Systemic presentation of plaque psoriasis can vary by skin tone, which presents diagnostic challenges to physicians and as a result, individuals with darker skin tones are likely underdiagnosed in the US. This trend may negatively impact the quality of life and cost billions in lost productivity while also reducing the size of the plaque psoriasis market by over 89,000 cases.

According to GlobalData’s upcoming report ‘Plaque Psoriasis: Epidemiology Forecast to 2030,’ the number of cases in the US is expected to increase at an annual growth rate of 0.93% between 2020 and 2030. This translates to 7,477,000 cases in 2020 and 8,171,000 by 2030. Plaque psoriasis makes up 85% of psoriasis regardless of race and is characterised by red, flaky and itchy raised plaques that can also be painful.
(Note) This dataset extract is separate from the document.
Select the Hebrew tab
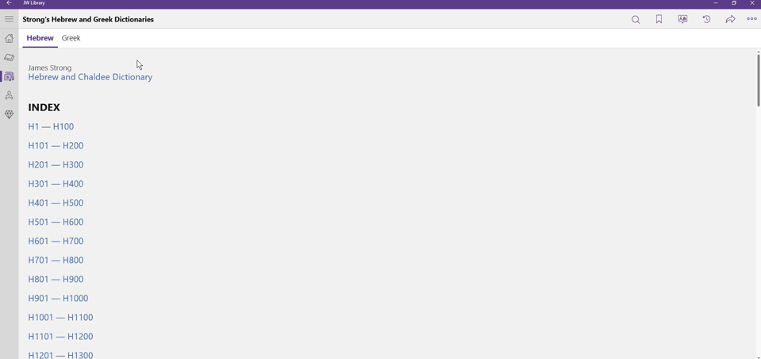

Among darker skin tones, however, the clinical manifestations can differ as plaques can appear more violaceous (darker/more purple) as opposed to erythematous (red) and plaques may also be thicker. As a result, while psoriasis is more common in people with European ancestry, it is also likely underdiagnosed in non-whites.

In a 2009–2010 NHANES analysis of psoriasis prevalence from Rachakonda and colleagues published in the Journal of the American Academy of Dermatology, the prevalence of psoriasis was 3.6% in White Americans compared with 1.6% in Hispanics and 1.9% in Blacks. However, in a study in the same journal, Kurd and Gelfand found that patients with undiagnosed psoriasis in the 2004 NHANES survey were more likely to be non-white. Using data from this study, the estimated proportion of Blacks with psoriasis increased from 8.0% to 12.2% after the files were assessed positively for psoriasis by two dermatologists. Similarly, the prevalence of psoriasis for Hispanics increased from 6.5% to 7.9%. While the exact proportions of underdiagnosed Hispanic and Black Americans are difficult to assess and few population-based studies are available outside of North America and Europe to benchmark the data, using the increased proportion of diagnosed cases in Kurd and Gelfand would result in an estimated 89,000 additional cases in 2020 alone. This represents roughly 6% of the current population with diagnosed psoriasis.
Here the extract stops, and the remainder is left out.